***** DATA ROWS *****
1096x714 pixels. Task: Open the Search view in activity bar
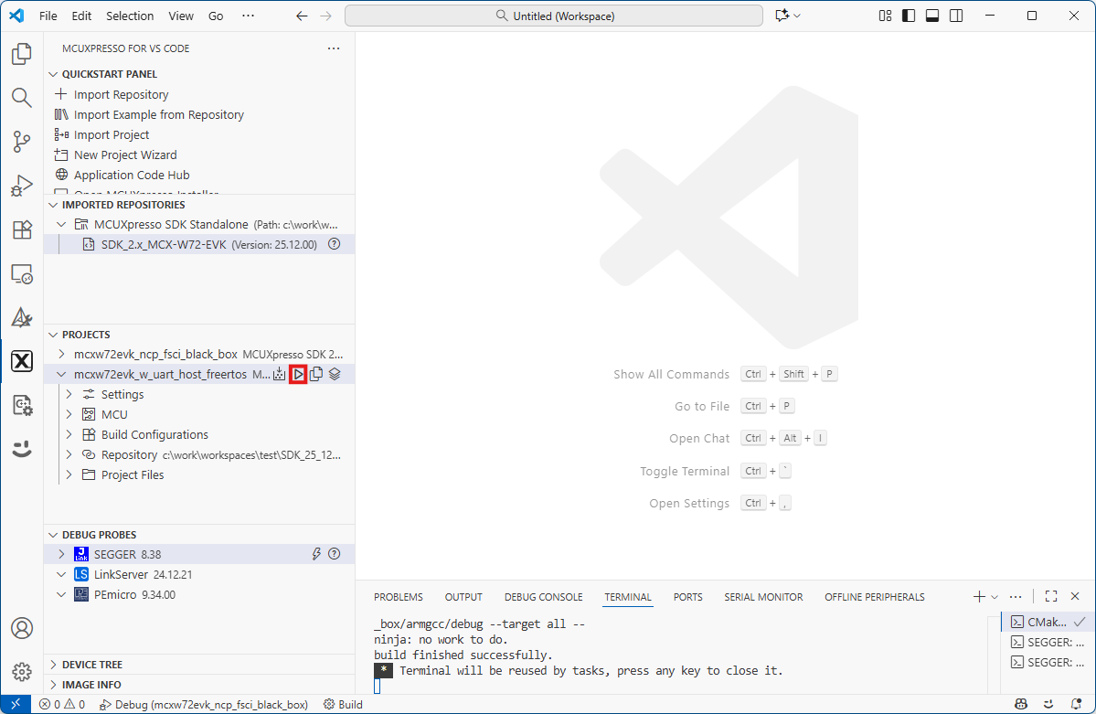[22, 97]
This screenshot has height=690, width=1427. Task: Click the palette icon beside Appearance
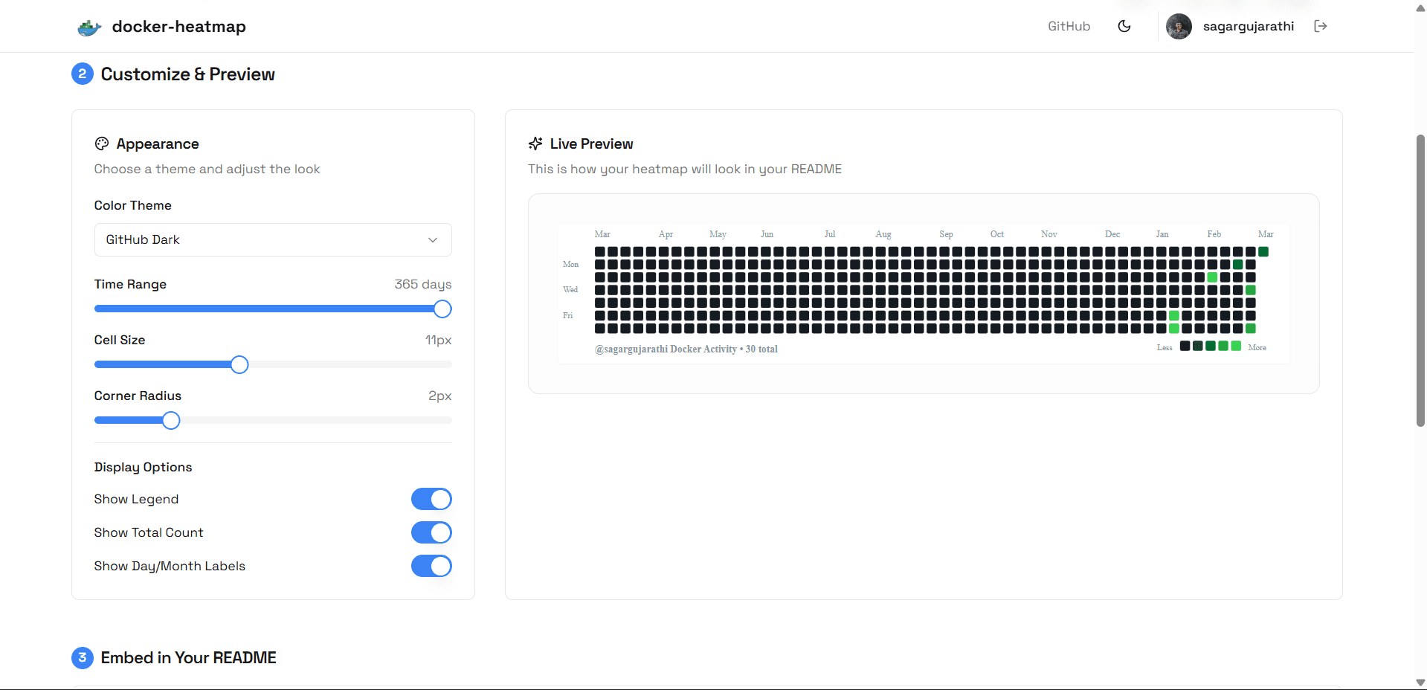click(x=102, y=144)
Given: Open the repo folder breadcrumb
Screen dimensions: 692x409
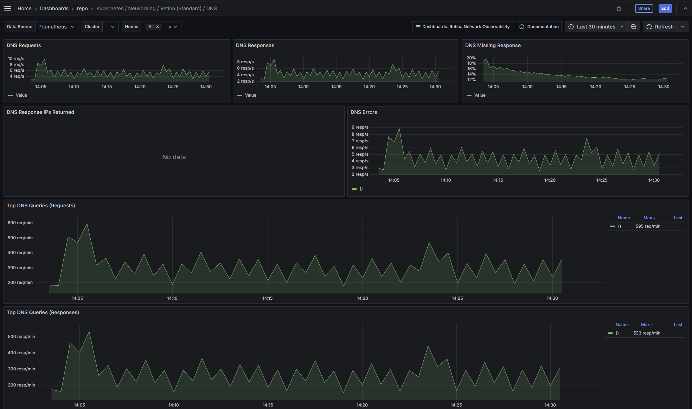Looking at the screenshot, I should pyautogui.click(x=82, y=8).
*****
→ **AIM OF THE TASK**:
Convert the entries above into a JSON list of strings, one string per line, with blank lines skipped. Leave the pictures out.

→ **RESULT BELOW**:
[
  "1096x714 pixels. Task: Open the Search view in activity bar",
  "[22, 97]",
  "This screenshot has height=690, width=1427. Task: Click the palette icon beside Appearance",
  "click(x=102, y=144)",
  "Given: Open the repo folder breadcrumb",
  "Screen dimensions: 692x409",
  "Looking at the screenshot, I should pyautogui.click(x=82, y=8)."
]